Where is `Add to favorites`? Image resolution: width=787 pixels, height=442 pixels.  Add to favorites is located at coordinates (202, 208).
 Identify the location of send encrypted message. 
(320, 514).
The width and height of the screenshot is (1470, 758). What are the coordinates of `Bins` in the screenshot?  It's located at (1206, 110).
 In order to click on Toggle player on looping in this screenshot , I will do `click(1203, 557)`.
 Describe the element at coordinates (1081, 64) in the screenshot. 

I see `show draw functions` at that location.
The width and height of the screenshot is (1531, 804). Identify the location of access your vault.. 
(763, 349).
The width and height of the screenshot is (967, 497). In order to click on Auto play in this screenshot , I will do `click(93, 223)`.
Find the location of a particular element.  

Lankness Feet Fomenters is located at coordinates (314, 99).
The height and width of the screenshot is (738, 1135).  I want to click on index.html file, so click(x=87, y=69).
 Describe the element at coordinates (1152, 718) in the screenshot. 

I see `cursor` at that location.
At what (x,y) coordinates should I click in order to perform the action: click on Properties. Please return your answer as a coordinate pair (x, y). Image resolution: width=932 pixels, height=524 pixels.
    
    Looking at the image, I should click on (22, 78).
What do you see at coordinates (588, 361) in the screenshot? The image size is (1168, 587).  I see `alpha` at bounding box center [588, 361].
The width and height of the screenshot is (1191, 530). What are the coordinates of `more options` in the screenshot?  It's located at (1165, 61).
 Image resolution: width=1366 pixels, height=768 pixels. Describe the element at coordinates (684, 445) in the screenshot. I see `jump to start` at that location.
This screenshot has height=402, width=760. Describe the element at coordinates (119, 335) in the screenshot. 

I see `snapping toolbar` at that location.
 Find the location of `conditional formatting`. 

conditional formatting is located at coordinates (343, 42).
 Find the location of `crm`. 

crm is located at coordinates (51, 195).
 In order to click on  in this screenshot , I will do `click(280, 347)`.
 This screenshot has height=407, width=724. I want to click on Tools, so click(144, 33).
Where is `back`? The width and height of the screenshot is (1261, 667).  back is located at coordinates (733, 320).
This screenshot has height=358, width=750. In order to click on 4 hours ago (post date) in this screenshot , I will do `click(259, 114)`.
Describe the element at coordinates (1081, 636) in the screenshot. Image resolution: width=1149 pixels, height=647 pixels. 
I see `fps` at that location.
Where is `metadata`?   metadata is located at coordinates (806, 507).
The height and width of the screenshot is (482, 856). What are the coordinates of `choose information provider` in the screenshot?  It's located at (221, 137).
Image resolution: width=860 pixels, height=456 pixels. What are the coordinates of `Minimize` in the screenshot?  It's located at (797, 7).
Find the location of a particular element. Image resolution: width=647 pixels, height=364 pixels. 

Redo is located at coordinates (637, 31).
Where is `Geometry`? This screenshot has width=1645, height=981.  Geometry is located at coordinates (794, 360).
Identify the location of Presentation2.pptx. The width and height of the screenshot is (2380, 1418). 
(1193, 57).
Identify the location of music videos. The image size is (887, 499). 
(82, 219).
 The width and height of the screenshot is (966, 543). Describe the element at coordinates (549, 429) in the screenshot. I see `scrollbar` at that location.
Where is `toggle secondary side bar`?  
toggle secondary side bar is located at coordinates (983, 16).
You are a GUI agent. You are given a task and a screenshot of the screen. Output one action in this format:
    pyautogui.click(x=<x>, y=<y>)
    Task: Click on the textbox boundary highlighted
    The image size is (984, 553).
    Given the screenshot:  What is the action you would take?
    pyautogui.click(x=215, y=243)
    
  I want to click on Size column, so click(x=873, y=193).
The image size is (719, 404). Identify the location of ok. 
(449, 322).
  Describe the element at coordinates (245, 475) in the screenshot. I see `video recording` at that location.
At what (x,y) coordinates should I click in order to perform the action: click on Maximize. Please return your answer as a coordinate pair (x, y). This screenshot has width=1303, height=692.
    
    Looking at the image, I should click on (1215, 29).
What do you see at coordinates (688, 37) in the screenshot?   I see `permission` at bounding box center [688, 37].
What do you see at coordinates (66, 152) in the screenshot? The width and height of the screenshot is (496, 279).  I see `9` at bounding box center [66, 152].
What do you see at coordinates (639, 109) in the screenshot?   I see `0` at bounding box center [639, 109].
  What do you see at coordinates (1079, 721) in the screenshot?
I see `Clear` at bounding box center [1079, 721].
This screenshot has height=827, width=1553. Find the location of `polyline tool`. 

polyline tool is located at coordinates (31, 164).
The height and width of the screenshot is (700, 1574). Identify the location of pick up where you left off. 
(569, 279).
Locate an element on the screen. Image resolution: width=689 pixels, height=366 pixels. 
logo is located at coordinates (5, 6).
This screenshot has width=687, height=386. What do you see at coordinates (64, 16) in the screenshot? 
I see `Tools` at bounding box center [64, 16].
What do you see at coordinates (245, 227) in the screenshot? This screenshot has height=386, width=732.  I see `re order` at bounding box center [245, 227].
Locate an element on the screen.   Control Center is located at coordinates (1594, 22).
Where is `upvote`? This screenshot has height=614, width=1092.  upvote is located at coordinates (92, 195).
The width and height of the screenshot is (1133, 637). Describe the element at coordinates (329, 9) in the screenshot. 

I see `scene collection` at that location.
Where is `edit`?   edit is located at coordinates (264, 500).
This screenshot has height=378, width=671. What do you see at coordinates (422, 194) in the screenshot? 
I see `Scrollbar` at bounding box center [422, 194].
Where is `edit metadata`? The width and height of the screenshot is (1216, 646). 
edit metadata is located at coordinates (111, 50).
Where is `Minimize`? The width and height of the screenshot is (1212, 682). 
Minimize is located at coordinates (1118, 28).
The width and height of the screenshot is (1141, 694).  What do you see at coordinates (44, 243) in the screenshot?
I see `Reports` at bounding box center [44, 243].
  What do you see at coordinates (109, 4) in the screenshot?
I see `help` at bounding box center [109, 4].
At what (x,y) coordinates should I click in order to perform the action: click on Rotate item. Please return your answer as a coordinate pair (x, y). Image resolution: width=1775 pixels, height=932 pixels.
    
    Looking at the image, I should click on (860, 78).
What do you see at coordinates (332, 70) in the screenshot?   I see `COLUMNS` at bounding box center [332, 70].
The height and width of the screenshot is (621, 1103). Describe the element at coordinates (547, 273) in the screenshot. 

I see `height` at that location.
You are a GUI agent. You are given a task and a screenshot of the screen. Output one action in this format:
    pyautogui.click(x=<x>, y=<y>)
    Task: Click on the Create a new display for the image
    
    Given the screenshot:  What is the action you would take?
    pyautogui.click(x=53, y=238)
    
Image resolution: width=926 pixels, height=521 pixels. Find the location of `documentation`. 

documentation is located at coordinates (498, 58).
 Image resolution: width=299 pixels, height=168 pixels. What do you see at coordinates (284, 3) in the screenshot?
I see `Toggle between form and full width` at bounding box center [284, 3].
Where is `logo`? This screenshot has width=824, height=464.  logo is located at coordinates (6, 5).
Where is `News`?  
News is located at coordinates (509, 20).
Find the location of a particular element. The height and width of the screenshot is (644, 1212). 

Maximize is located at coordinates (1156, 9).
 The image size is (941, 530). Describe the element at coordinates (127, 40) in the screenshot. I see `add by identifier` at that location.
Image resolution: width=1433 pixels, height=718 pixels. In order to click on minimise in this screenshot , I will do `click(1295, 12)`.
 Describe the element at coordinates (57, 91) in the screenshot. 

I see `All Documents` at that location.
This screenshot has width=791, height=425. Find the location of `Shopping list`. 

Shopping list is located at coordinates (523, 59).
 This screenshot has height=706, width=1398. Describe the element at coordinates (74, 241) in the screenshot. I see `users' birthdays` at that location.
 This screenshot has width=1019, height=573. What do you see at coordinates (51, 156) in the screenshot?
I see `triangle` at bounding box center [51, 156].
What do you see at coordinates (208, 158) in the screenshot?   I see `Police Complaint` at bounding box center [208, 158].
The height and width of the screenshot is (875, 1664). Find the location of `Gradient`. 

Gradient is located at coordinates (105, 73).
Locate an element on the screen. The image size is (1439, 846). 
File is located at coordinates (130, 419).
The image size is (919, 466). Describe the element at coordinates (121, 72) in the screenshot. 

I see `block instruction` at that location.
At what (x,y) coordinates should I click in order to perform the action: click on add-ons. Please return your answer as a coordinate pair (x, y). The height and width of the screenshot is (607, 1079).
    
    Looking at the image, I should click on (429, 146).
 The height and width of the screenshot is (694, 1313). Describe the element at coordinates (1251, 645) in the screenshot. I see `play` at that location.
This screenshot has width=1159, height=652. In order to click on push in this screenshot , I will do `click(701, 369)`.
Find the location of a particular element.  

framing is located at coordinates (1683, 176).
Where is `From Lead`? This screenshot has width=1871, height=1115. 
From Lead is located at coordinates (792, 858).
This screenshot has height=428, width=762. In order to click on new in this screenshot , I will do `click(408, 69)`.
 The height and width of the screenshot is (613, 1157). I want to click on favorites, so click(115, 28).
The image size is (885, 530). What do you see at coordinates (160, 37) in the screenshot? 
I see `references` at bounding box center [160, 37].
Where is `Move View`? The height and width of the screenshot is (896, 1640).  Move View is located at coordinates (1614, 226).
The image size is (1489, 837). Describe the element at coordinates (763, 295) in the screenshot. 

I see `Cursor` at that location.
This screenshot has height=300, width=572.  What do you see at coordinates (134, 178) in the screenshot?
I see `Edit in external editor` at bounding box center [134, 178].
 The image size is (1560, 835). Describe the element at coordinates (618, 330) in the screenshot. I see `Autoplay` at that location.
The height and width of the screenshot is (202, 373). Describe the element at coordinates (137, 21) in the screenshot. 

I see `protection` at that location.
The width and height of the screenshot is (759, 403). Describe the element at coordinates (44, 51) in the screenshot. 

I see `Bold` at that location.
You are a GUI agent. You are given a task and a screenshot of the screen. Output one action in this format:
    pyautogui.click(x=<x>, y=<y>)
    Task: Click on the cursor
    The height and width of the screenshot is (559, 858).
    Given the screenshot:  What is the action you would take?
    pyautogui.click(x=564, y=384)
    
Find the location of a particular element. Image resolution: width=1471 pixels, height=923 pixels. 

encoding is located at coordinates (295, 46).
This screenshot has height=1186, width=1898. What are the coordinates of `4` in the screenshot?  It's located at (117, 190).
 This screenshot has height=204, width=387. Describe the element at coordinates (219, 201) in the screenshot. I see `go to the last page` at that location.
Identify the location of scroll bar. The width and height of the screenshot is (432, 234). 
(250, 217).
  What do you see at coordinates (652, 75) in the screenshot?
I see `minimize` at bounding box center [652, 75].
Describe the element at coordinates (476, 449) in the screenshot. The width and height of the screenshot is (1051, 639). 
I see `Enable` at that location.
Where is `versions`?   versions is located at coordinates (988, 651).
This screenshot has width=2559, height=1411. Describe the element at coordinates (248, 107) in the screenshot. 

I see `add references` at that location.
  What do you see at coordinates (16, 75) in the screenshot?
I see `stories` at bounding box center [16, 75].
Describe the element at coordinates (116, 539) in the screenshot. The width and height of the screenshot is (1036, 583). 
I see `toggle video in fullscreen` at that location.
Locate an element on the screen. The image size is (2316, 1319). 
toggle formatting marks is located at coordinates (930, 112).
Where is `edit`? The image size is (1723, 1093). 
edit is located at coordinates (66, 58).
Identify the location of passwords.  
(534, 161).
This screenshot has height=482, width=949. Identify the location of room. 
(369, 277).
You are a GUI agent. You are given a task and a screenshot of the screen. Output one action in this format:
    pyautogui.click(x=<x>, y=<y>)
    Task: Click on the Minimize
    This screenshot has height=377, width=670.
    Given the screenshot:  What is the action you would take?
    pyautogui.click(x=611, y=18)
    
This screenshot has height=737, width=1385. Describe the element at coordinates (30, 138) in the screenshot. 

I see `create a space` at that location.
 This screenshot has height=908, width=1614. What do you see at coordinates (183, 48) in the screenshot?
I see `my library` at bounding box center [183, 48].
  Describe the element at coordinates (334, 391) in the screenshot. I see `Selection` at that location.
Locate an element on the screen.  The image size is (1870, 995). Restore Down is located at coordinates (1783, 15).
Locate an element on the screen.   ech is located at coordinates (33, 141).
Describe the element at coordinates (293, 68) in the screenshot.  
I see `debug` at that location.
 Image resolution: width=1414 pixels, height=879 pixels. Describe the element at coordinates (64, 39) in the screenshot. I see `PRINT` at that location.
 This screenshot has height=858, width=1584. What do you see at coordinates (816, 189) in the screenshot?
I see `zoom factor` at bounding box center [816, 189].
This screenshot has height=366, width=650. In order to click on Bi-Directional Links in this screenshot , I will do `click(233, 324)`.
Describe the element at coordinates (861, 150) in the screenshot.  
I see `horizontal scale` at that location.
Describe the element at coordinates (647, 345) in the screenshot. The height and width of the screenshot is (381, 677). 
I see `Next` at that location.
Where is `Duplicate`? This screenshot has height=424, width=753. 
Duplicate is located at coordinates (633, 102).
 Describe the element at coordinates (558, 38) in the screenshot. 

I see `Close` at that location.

____________

_WHAT IS ASKED_.
Rewrite the lines of data starting at the one containing "What do you see at coordinates (1079, 721)" and ending at the one containing "coordinates (92, 195)." as a numbered list, dropping any blank lines.

_TASK RESULT_.
1.   What do you see at coordinates (1079, 721) in the screenshot?
2. I see `Clear` at bounding box center [1079, 721].
3. This screenshot has height=827, width=1553. Find the location of `polyline tool`. 
4. polyline tool is located at coordinates (31, 164).
5. The height and width of the screenshot is (700, 1574). Identify the location of pick up where you left off. 
6. (569, 279).
7. Locate an element on the screen. Image resolution: width=689 pixels, height=366 pixels. 
8. logo is located at coordinates (5, 6).
9. This screenshot has width=687, height=386. What do you see at coordinates (64, 16) in the screenshot? 
10. I see `Tools` at bounding box center [64, 16].
11. What do you see at coordinates (245, 227) in the screenshot? This screenshot has height=386, width=732.  I see `re order` at bounding box center [245, 227].
12. Locate an element on the screen.   Control Center is located at coordinates (1594, 22).
13. Where is `upvote`? This screenshot has height=614, width=1092.  upvote is located at coordinates (92, 195).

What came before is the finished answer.